##### TEXT SECTION

Urushi Cabinet  
Caring for Urushi
Urushi is a very durable material. Historical examples of lacquerware hundreds of years old can be found in exquisite condition with barely any deterioration in its finish even after decades of use. However, lacquerware is not impervious to damage. When misused, lacquerware is still prone to the chips and scratches that any other object can sustain. In addition, urushi has a few particularities when it comes to its care:
ultraviolet   - Do not expose urushi to sources of strong ultraviolet light. This includes but is not limited to direct sunlight, halogen lamps, black lights, and disinfecting cabinets. Exposure to ultraviolet light will cause discoloration as well as cracking, crazing and deterioration of surface luster. To maintain prevent minor cosmetic changes in color, urushi should be stored in a dark place when not in use.
Cleaners   - Do not clean urushi with abrasives or harsh chemicals. Although urushi can withstand many every day chemicals such as alcohol, acids and bases, it will not withstand some harsher chemicals. Wash lacquerware with a simple detergent and water with a soft, non abrasive sponge or cloth. Dishwashers are also not recommended because of the high heat and rapid temperature changes involved. Abrasive cleaners will mar the finish of lacquerware.
Temperature   - Do not place urushi in the microwave, or expose to open flames, extremely high heat or rapid temperature changes. Although urushi itself can withstand very high temperatures, most lacquerware has wood, resin or hard rubber as a core. Microwaves can also cause excessive drying and cause a piece to craze or crack or the metal powder or foil used in the lacquer will react adversely to the microwave radiation.

##########

§ INSTRUCTIONS
**A.** In the guide on caring for urushi, why are dishwashers not recommended?
**B.** Continue the guide on caring for urushi, starting after its last sentence.
The lines that come next are from a different source.

##### DATA EXTRACT

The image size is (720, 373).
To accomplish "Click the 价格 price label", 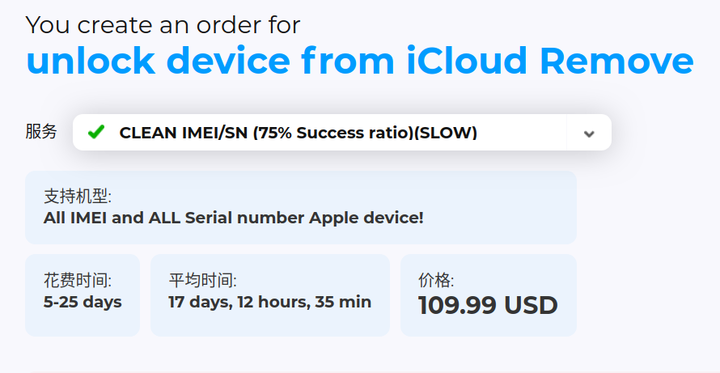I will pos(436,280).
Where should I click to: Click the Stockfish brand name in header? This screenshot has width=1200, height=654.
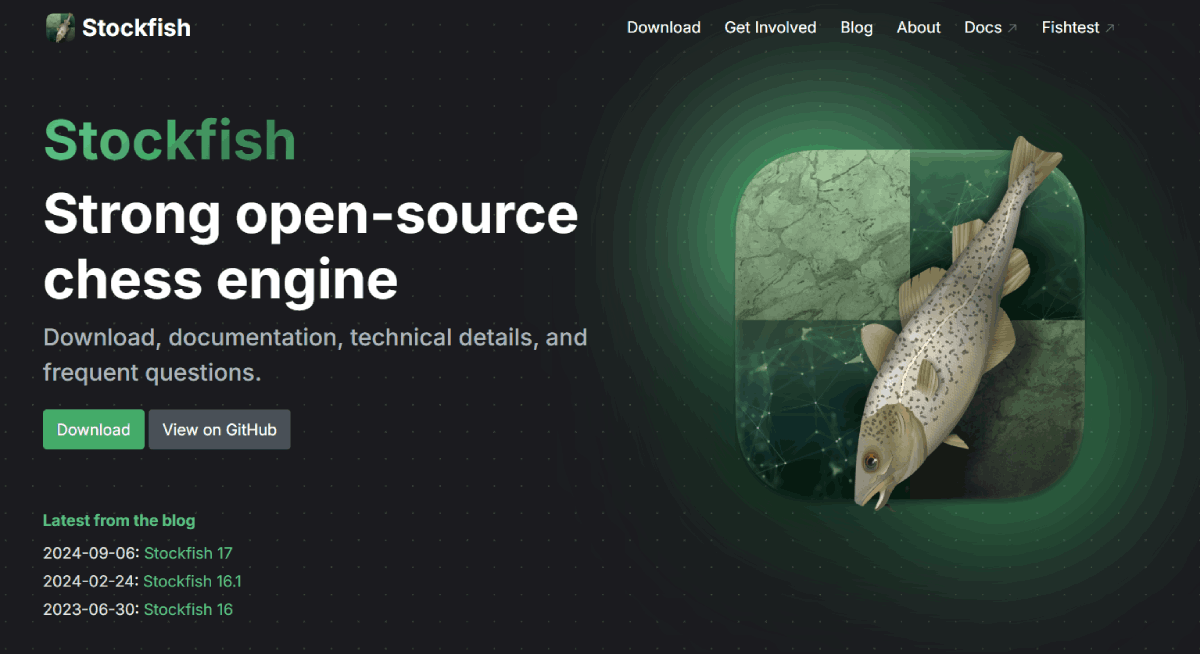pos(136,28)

##########

§ ANSWERS FOR THE TASKS
**A.** Dishwashers are not recommended because of the high heat and rapid temperature changes involved.

**B.**
Humidity   - Do not store urushi in a dessicating environment. Excessively drying environments such as refrigerators as well as some naturally dry locations around the world may cause wood substrates to deform or crack. To prevent this, refrain from storing lacquerware in the refrigerator for extended periods and if you live in a dry environment, store lacquerware with a glass of water. Lacquerware with acrylic or ebonite substrates as well as lacquerware done in the kanshitsu technique are less susceptible to this type of damage.
Stacking   - Do not stack lacquerware with harder materials such as metal or ceramics. When stacking multiple pieces of lacquerware, place a square of soft cloth or tissue between each piece. Although the surface is resistant to wear from every day use, it is not impervious to scratches.

Aside from these main precautions, lacquerware can be maintained with minimal effort in care. However for more exquisite pieces, additional precautions should be taken to maintain the beauty of the piece:


- Do not leave urushi under water or containing water for an extended period of time. This is not a problem regarding the insides of a fountain pen.

- Do not store oils, acids, bases, or alcohol in lacquerware for an extended period of time. Although it is safe to use lacquerware with these substances, an extended period of time in contact with them may cause problems. Avoid placing hot oil or fried foods on lacquer as it may discolor it.

- Keep raden and rankaku away from acids and ink. Both raden (mother-of-pearl) and rankaku (eggshell) can be damaged by acids. Pieces with exposed raden or rankaku inlays should be kept away from sources of acid such as vinegar or citrus juice and some inks. Such pieces should also be wiped clean before storage to wipe away the traces of acid from fingerprints and sweat. Ink may also stain these materials.

- Wash gently with a soft, damp gauze. This especially for lacquer pieces such that have fine detailing. Be sure not to rub too vigorously.

- Dry lacquerware throughly before storage. Mineral deposits in waterspots may cause scratches if rubbed.

- Store lacquerware in a cool dark place. Exposing lacquerware to long periods of visible light may cause discoloration and some reduction in gloss.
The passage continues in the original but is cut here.